InformAction Forums

Hi all,

I'm a academic researcher interested in real-time analysis of js in FF. We're trying to block/pause script execution until after the analysis on the script is complete. While we know quite a bit about script analysis, we know less about how FF loads/executes scripts.

For instance, we hooked the debugger but, for various reasons, we'd like to analyze the script in the state it will be inserted into the html (e.g. with linebreaks/comments/etc). So, we can grab the script content from the DOM but only *after* the script has been executed.

Any advice on getting raw script (before js engine preprocesses it), blocking until analysis is complete and then allowing execution (webpage loading) to continue?

Thanks much,

Peter
p.s. New to the forum, let me know if I should post elsewhere...

Attach a packet-sniffer?

http://www.wireshark.org/ ? ... many others out there. Capture it before it even enters the machine.

I *think* that's what you want, rather than how NS actually blocks things, but please forgive me if I misunderstood.

And no worries about where to post. This was fine.

(For non-NoScript or Flashgot-related tech questions, we do have an "off-topic" forum, "Extras", and sub-forum, "Web Tech", which would be fine. But you may have further NoScript-related questions, so no reason to move it.)

I hate to contradict a dear friend, but a packet sniffer like WireShark is used for watching network traffic and data types and packets coming in and leaving, not really useful in analyzing the inner workings of the JS engine. For that you need something more like a DOM debugger attached that collects the activity, sort of like the debugger you would run in an IDE to watch the code work. I am pretty sure Giorgio uses it, most of the people doing code debugging, testing and benchmarking at Mozilla use them, but the problem is that most if not all, are NOT user friendly, highly technical and rarely graphical.

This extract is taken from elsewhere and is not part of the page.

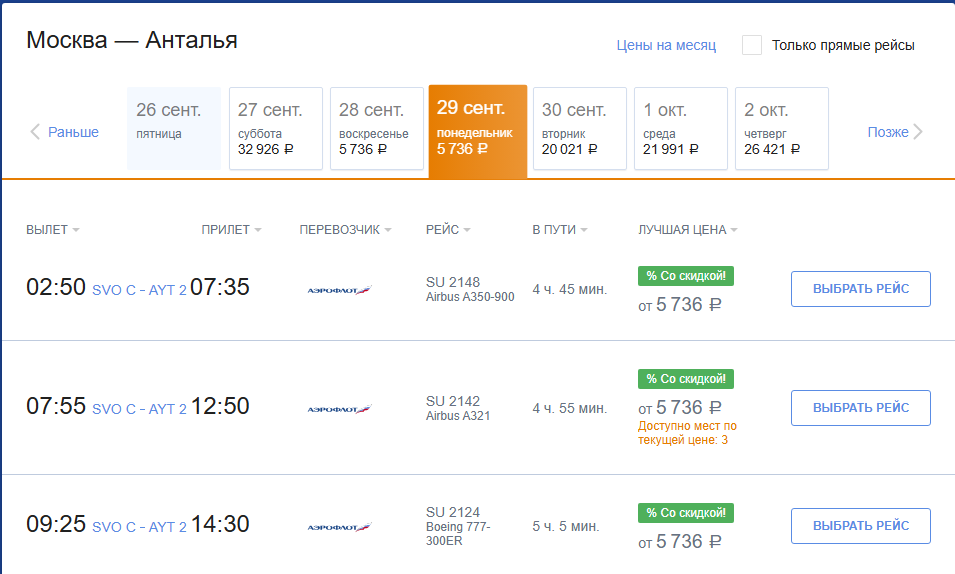Click the Со скидкой badge for SU 2148
Viewport: 955px width, 574px height.
pos(686,275)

That all being said, if you use the method within Mozilla that NoScript uses, specially the ABE engine, then you can analyze the scripts before they are loaded, that's how Giorgio knows the page has scripts and what they are and blocks them or allows them accordingly. You can use the same method to capture, intercept and analyze.

nsITraceableChannel is your friend.
Also, http://www.softwareishard.com/blog/fire ... p-traffic/ (full path: http://www.softwareishard.com/blog/fire ... p-traffic/)

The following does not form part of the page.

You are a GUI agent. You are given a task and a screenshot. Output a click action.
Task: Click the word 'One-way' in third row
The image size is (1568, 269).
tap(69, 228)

GµårÐïåñ wrote:I hate to contradict a dear friend, but a packet sniffer like WireShark is used for watching network traffic and data types and packets coming in and leaving,...

I was thinking of, say, the packets flowing between router (or modem) and machine, and ID-ing the JS related ones. But if that wasn't what the OP wanted, or isn't correct, of course no offense taken. (I don't use such tools myself.)

The second of Giorgio's links says:

The main purpose of the nsITraceableChannel interface is to register a stream listener (nsIStreamListener) into an HTTP channel and monitor all data in it.
In order to register the listener within every incoming HTTP channel we also need to observe http-on-examine-response event. This event is fired whenever a response is received from the server, but before any data are available.

This is what I had in mind: catch it on the HTTP port as the firewall does, either before or after the firewall does. Apparently I misinterpreted, and it needs to hit the browser first...

Thanks to both of you for correcting me.